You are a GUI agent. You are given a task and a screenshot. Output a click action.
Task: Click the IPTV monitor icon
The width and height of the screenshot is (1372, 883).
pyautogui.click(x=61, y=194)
________
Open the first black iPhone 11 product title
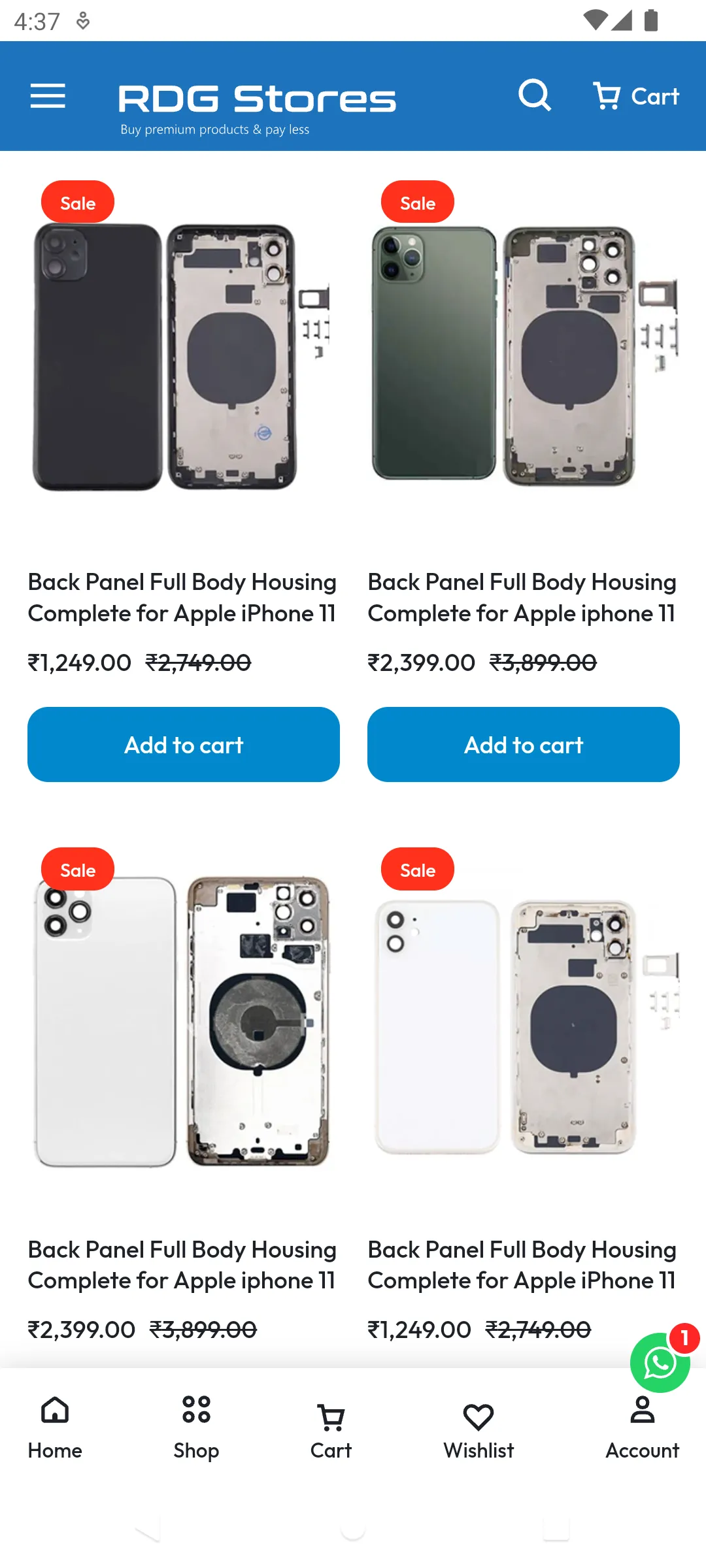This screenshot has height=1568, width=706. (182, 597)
________
= Exercise instructions =
Copy out only the lines from the one containing "You are a GUI" through the one containing "pyautogui.click(x=61, y=194)", requests included, and shift every coordinate in the answers by -127.

= Solution to this task =
You are a GUI agent. You are given a task and a screenshot. Output a click action.
Task: Click the IPTV monitor icon
The width and height of the screenshot is (1372, 883).
pyautogui.click(x=-66, y=67)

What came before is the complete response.